++++ ROWS

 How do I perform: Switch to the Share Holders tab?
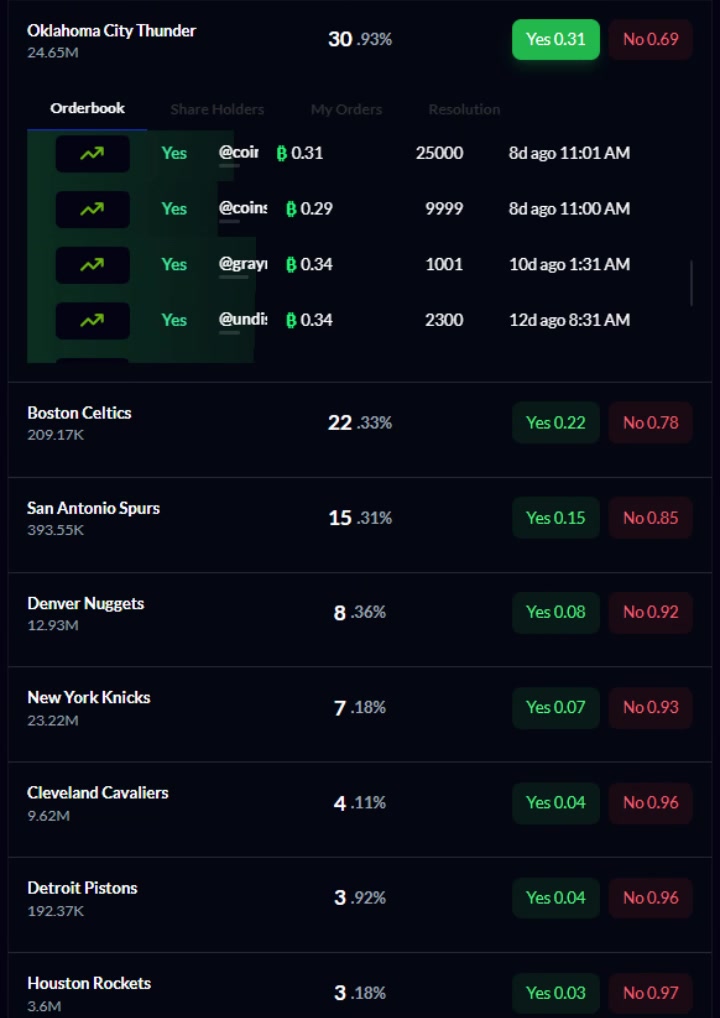tap(217, 109)
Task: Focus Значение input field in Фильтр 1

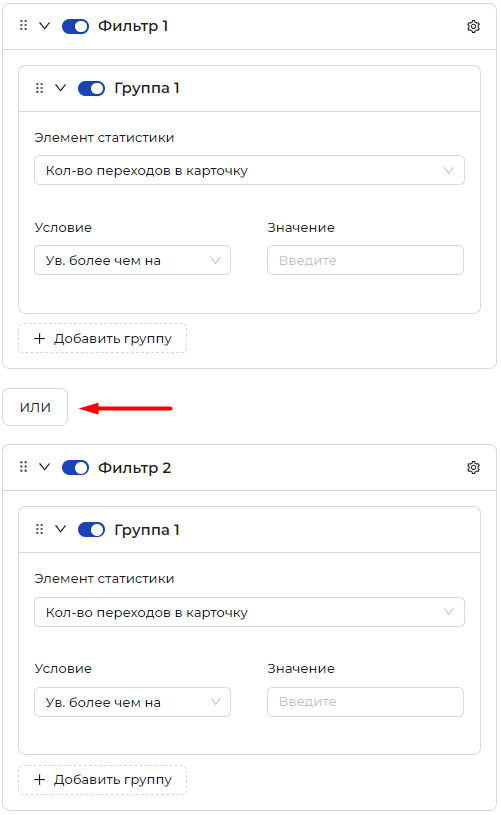Action: [365, 260]
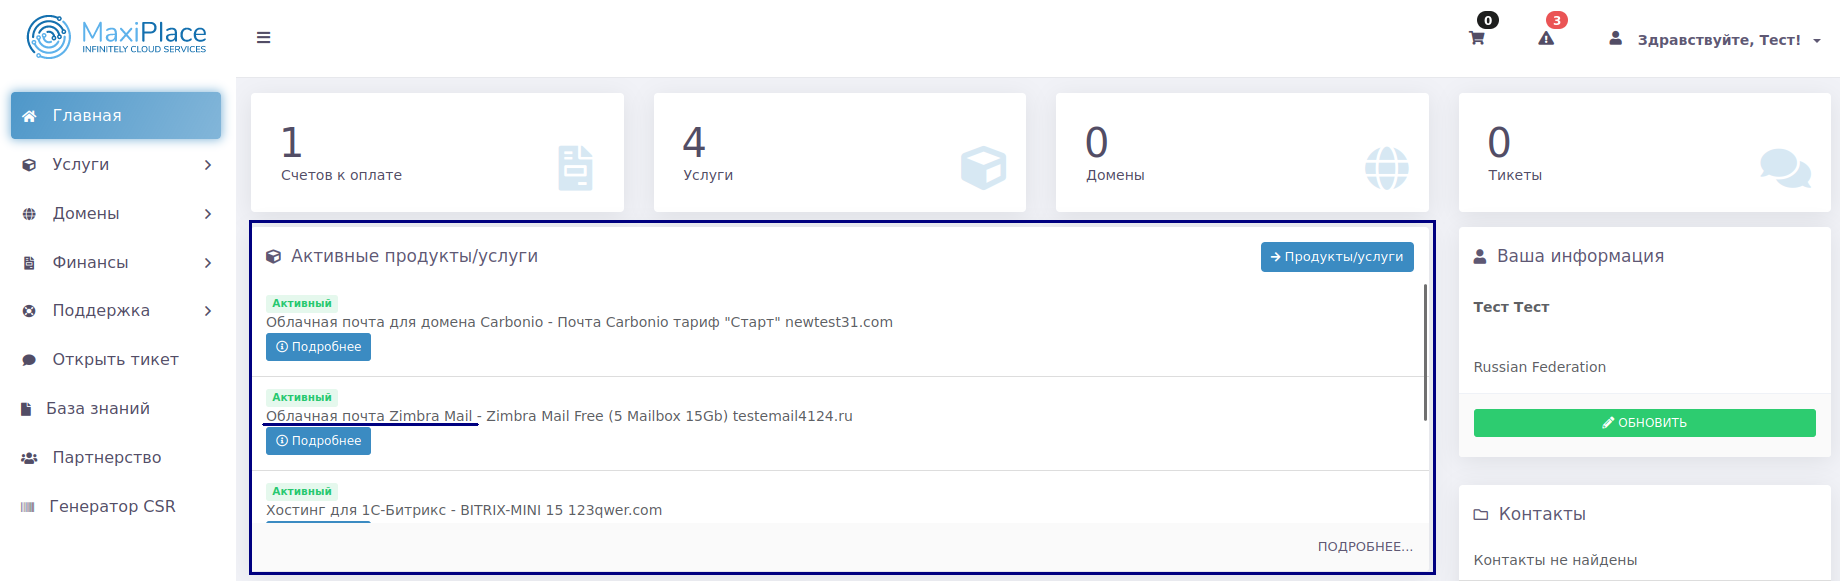The image size is (1840, 581).
Task: Click the box icon in Услуги card
Action: pos(983,168)
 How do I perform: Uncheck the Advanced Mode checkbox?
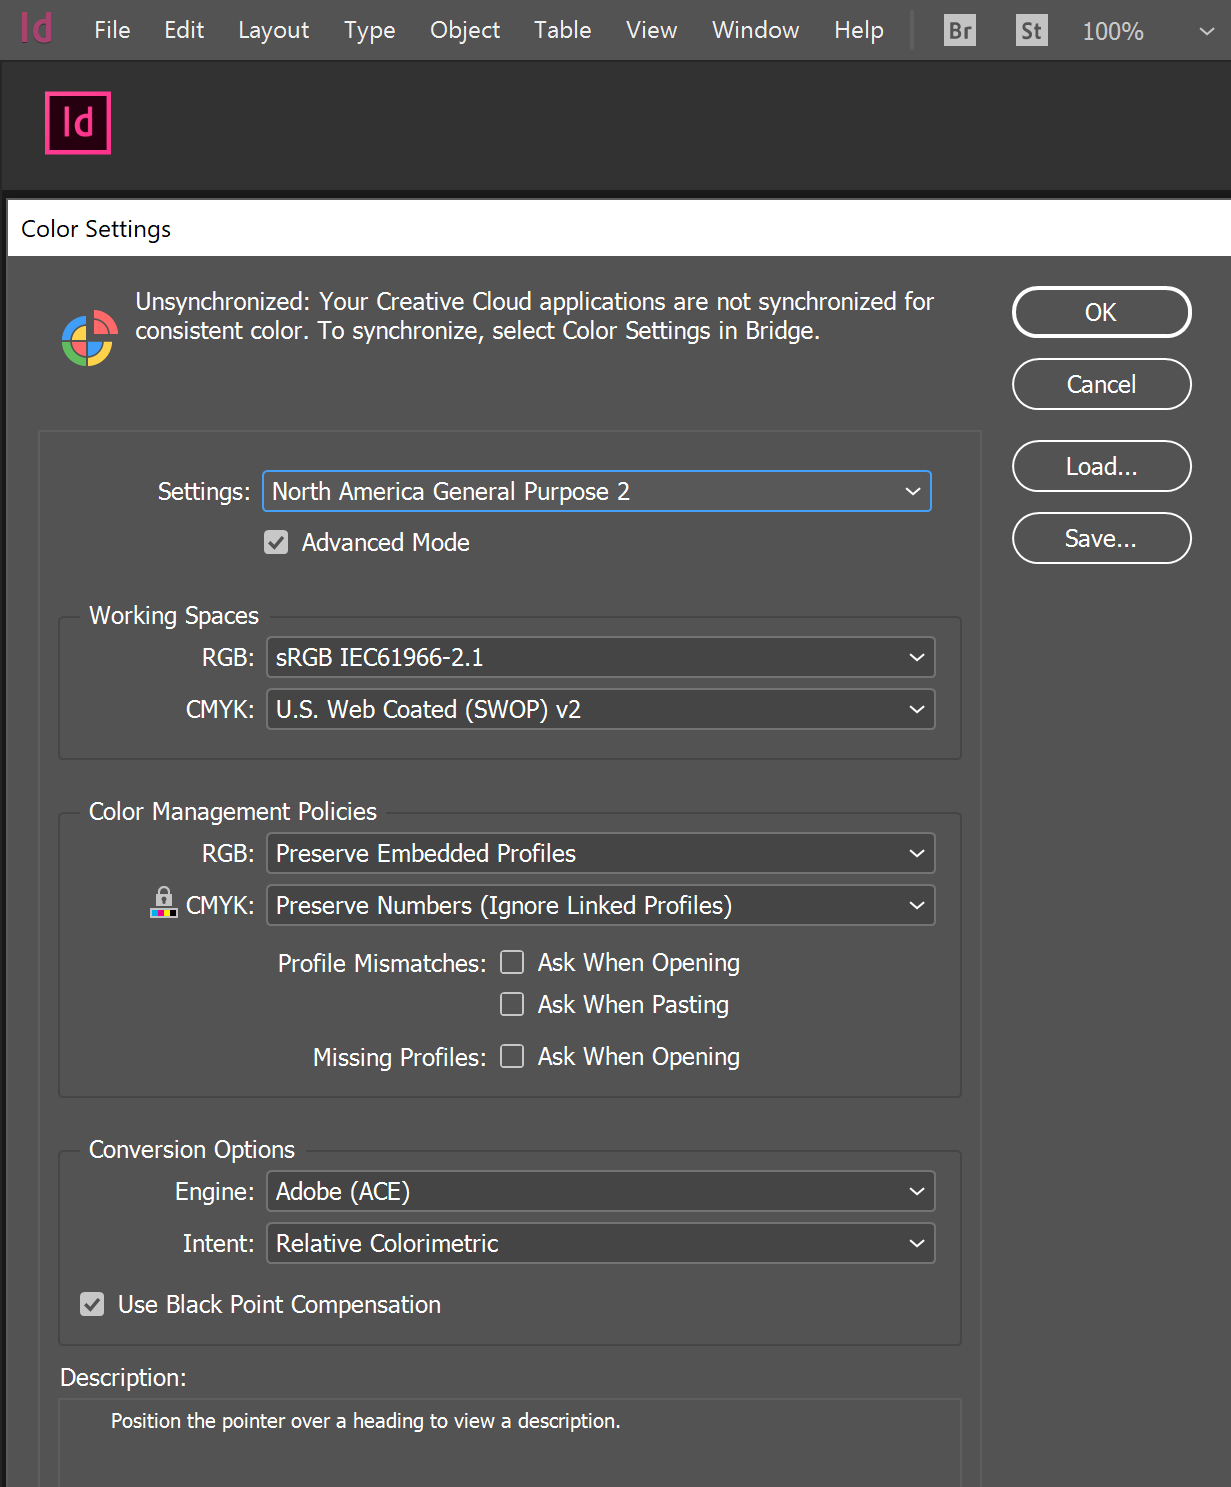coord(276,542)
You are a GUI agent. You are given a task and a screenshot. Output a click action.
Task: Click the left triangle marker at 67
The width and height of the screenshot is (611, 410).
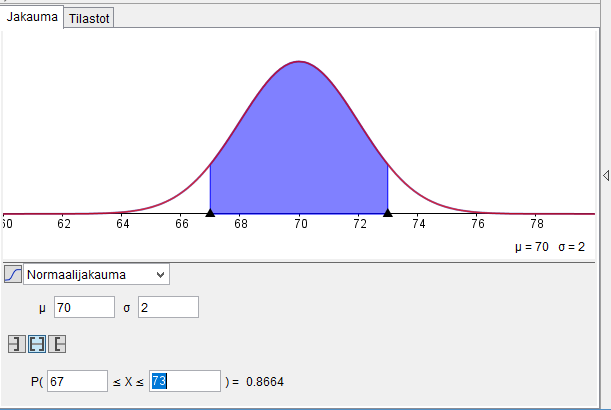[x=210, y=212]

++++++++

EXERCISE
Retype the lines above verbatim, omitting the pictures.

RESULT OF THIS EXERCISE
 How do I perform: Switch to the Share Holders tab?
tap(217, 109)
Task: Focus Значение input field in Фильтр 1

Action: [365, 260]
The image size is (1840, 581).
Task: Click the box icon in Услуги card
Action: pos(983,168)
 How do I perform: Uncheck the Advanced Mode checkbox?
coord(276,542)
You are a GUI agent. You are given a task and a screenshot. Output a click action.
Task: Click the left triangle marker at 67
The width and height of the screenshot is (611, 410).
[x=210, y=212]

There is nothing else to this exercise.